EXTRACTED RECORDS:
--------

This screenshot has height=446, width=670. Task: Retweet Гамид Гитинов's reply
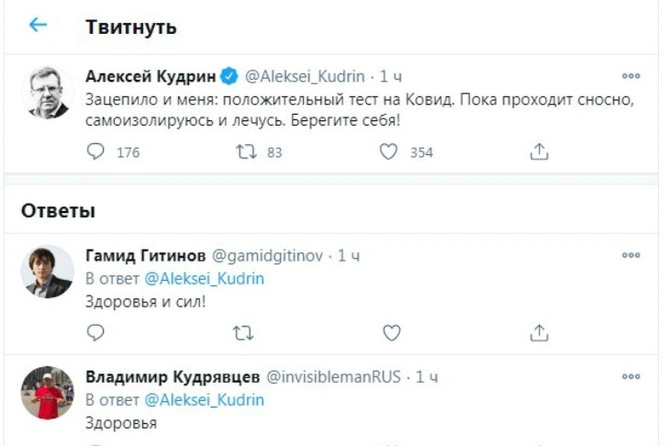243,332
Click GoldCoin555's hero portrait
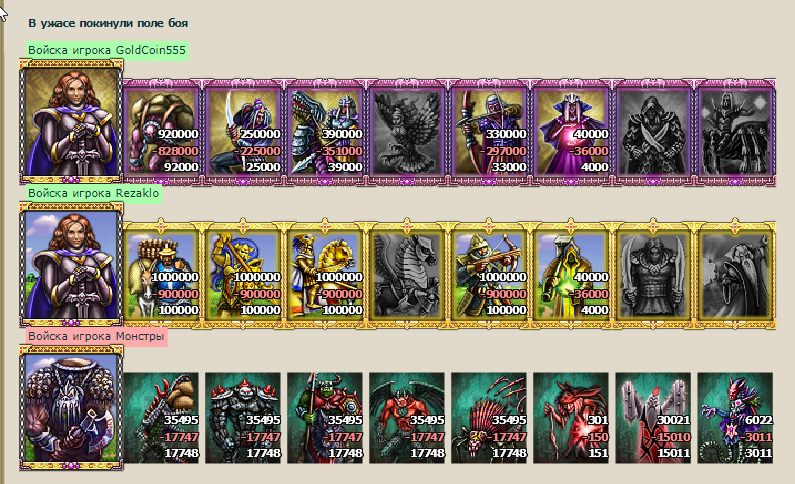Viewport: 795px width, 484px height. (71, 122)
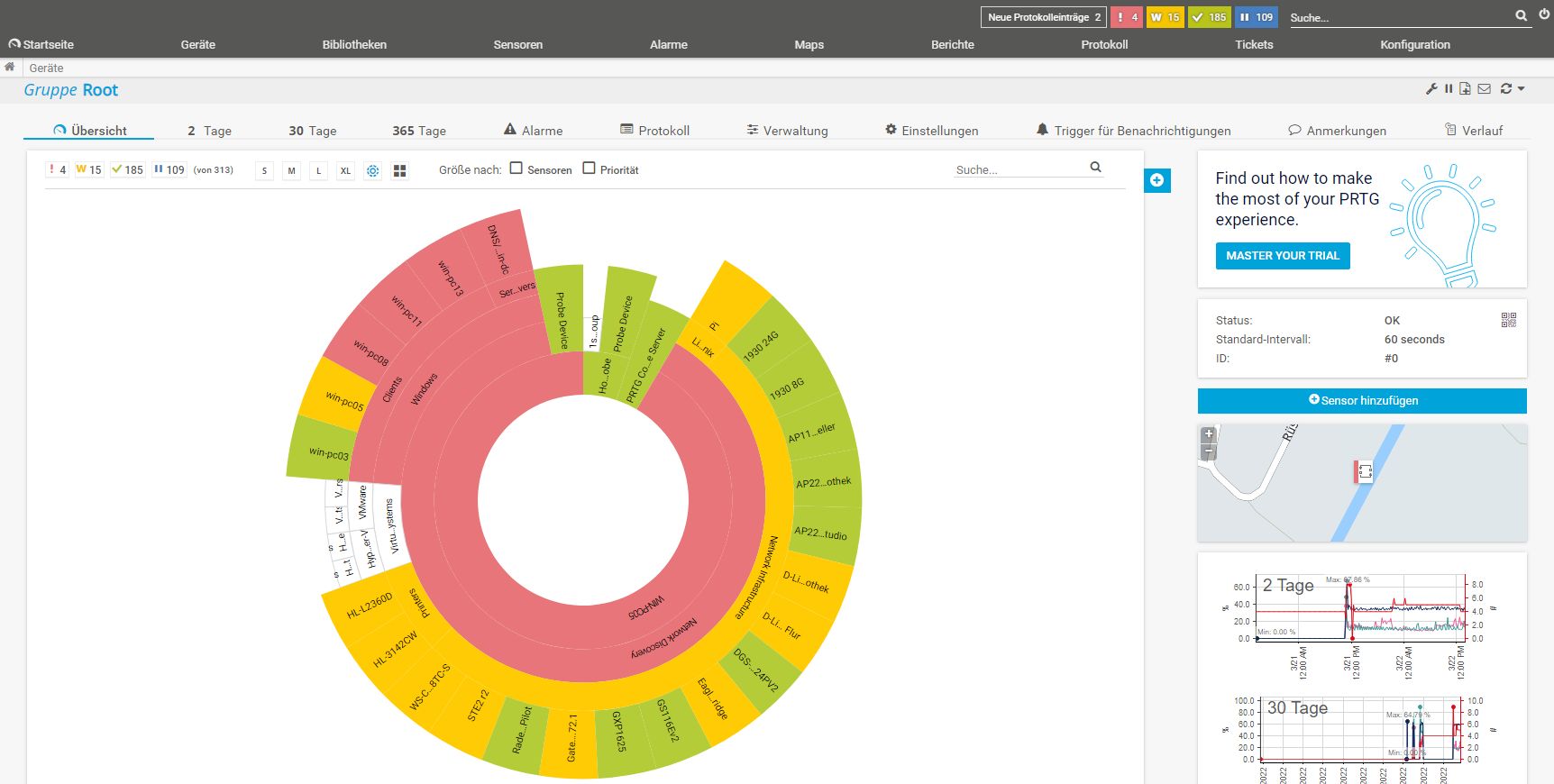Filter by 109 paused sensors in top bar
1554x784 pixels.
click(1257, 17)
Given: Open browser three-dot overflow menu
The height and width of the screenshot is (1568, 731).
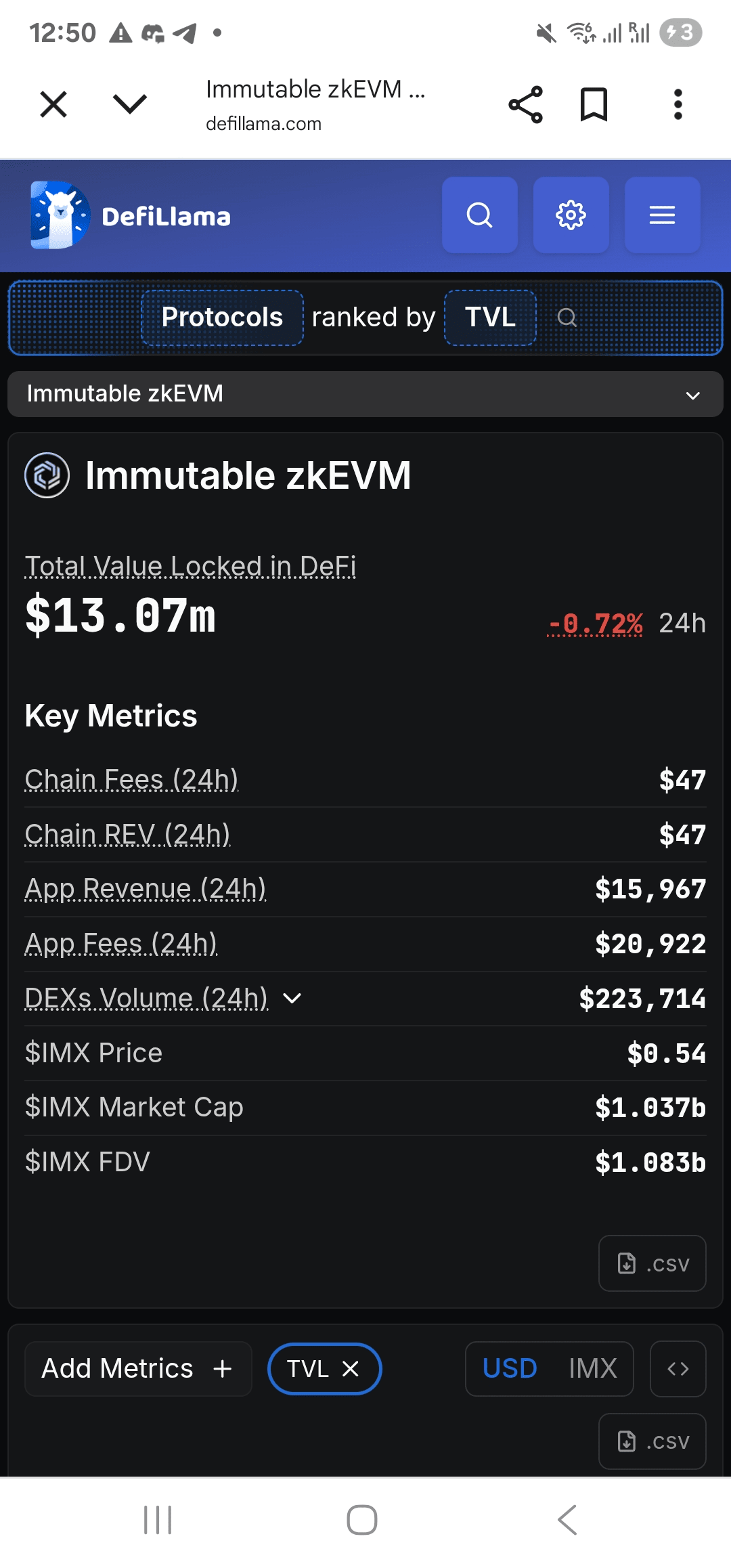Looking at the screenshot, I should tap(678, 105).
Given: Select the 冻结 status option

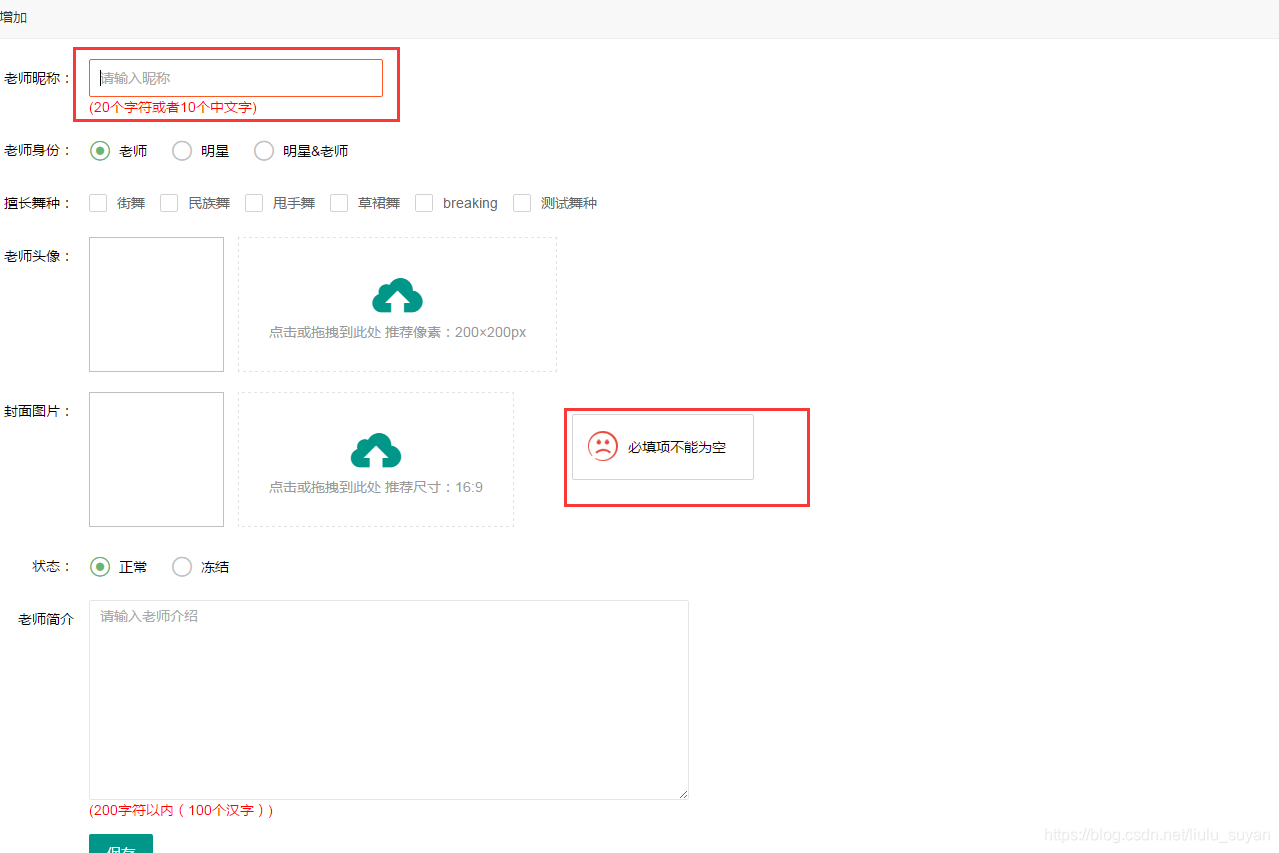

--------

EXERCISE BRIEF: Extract exactly the lines above from the line containing "The height and" through the last one, both ends included, but not the pictures.

WRITTEN RESPONSE:
The height and width of the screenshot is (1568, 731).
Looking at the screenshot, I should tap(678, 105).
Given: Select the 冻结 status option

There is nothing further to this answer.